Question

18.2g of urea is dissolved in 100g of water at ${{50}^{\circ }}C$. The lowering of vapour pressure produced if 5 mm Hg. Calculate the molecular mass of urea. The vapour pressure of water at ${{50}^{\circ }}C$ is 92 mm Hg.
(A)47.05
(B) 56.05
(C) 57.05
(D) 67.05

Answer 1

Hint: The relative lowering of vapour pressure is a colligative property, that is it depends on the number of solute particles.

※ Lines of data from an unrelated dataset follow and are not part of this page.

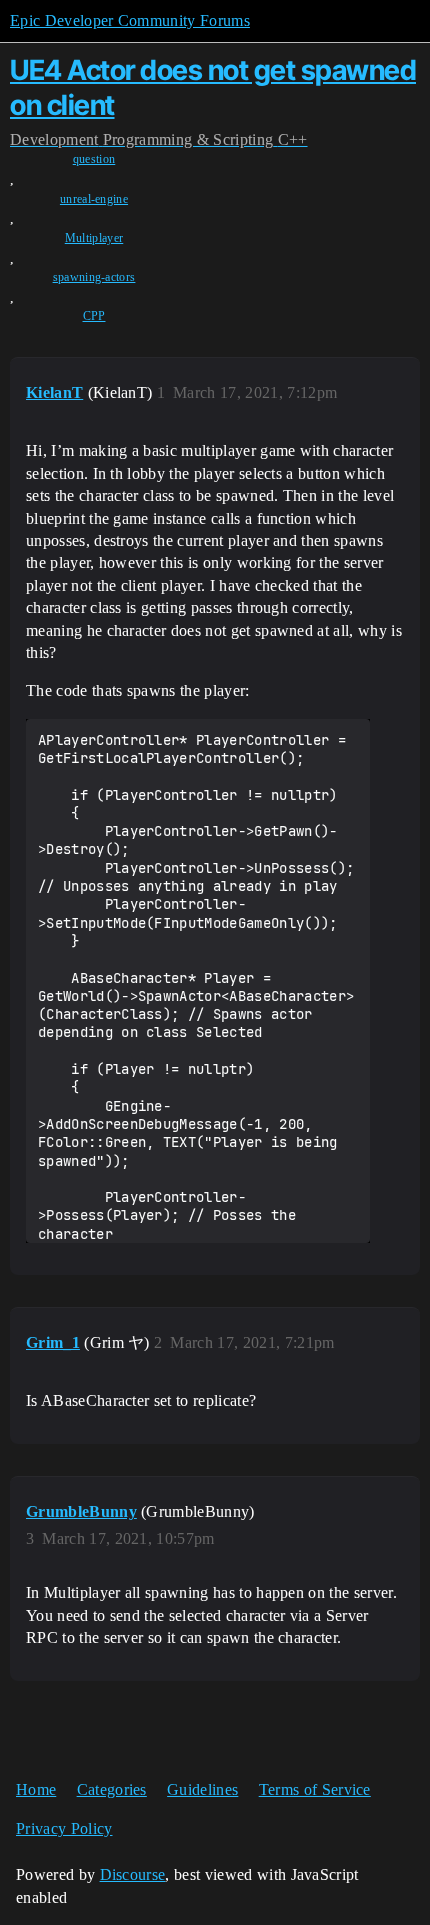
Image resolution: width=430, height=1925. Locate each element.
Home (36, 1789)
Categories (112, 1789)
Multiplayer (94, 238)
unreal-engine (94, 199)
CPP (94, 316)
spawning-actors (94, 277)
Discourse (133, 1874)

Addition of non volatile solute, lowers the vapour pressure of the solvent.


Complete answer:
Vapour pressure is the pressure exerted by the vapours over the liquid at a given temperature under the equilibrium conditions. This lowering in vapour pressure is because of the fact that after the addition of the solute to the solvent(pure solvent), the surface of the liquid now has molecules of both, the pure liquid and the solute. The number of solvent molecules escaping into vapour phase gets reduced , resulting in decrease in the pressure exerted by the vapour phase. This is known as relative lowering of vapour pressure. This lowering in vapour pressure depends on the concentration of non-volatile solute added in the solution independent of its nature and therefore, it is one of the colligative properties.
As we know the formula of relative lowering of vapour pressure is as follows,
     \[\dfrac{{{p}_{A}}{}^\circ -{{p}_{A}}}{{{p}_{A}}{}^\circ }={{x}_{2}}\] …(i)
Where,${{p}_{A}}{}^\circ $= vapour pressure of pure solvent,
Given value of ${{p}_{A}}{}^\circ $ =92 mm Hg
${{p}_{A}}$= vapour pressure of the solution,
${{p}_{A}}{}^\circ -{{p}_{A}}$ = relative lowering of vapour pressure,
Given value of ${{p}_{A}}{}^\circ -{{p}_{A}}$= 5 mm Hg
${{x}_{2}}$= mole fraction of the solute
Also, we know the formula of mole fraction is,
     \[{{x}_{2}}=\dfrac{{{n}_{2}}}{{{n}_{1}}+{{n}_{2}}}\]
where, ${{n}_{2}}$= moles of solute,
${{n}_{1}}$= moles of solvent
Here, the solvent is water, and the molecular weight of water is 18, and the weight of water is 100g, also the weight of urea is also given as 18.2g.
Substituting the above values in the formula of mole fraction,
     \[\begin{align}
  & {{x}_{2}}=\dfrac{\dfrac{18.2}{{{M}_{2}}}}{\dfrac{100}{18}} \\
 & \Rightarrow {{x}_{2}}=\left( \dfrac{18.2}{{{M}_{2}}} \right)\left( \dfrac{18}{100} \right) \\
 & \Rightarrow {{x}_{2}}=\dfrac{3.26}{{{M}_{2}}} \\
\end{align}\]
here, ${{M}_{2}}$= molecular mass of urea${{M}_{2}}$
 From here, we get the value of ${{x}_{2}}$, Now we will substitute the value of ${{x}_{2}}$in equation (i),
     \[\dfrac{5}{92}=\dfrac{3.26}{{{M}_{2}}}\]
     \[\begin{align}
  & {{M}_{2}}=\dfrac{3.26\times 92}{5} \\
 & {{M}_{2}}=59.9 \\
\end{align}\]
So we get the molecular weight of urea is 59.9g/mol.

So, the correct answer is “Option C”.

Note: Colligative properties are the physical changes that results from addition of solute to solvent. It does not depend on the nature of solute, however, in relative lowering of vapour pressure the solute must be non volatile.